Copy the lines of the entries below exactly as they appear, starting with the line that contains "is (602, 400)." and ending after the line that contains "x-tick-label: 2月4日 is".

* Entries supplied *
——————

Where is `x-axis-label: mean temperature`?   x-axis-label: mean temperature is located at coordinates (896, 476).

——————

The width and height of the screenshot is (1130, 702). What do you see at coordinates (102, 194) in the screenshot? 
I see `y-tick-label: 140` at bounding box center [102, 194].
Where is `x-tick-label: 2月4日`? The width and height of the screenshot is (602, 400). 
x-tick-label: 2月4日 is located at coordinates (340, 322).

——————

* Answer space *
Where is `x-tick-label: 2月4日`? The width and height of the screenshot is (602, 400). 
x-tick-label: 2月4日 is located at coordinates (340, 322).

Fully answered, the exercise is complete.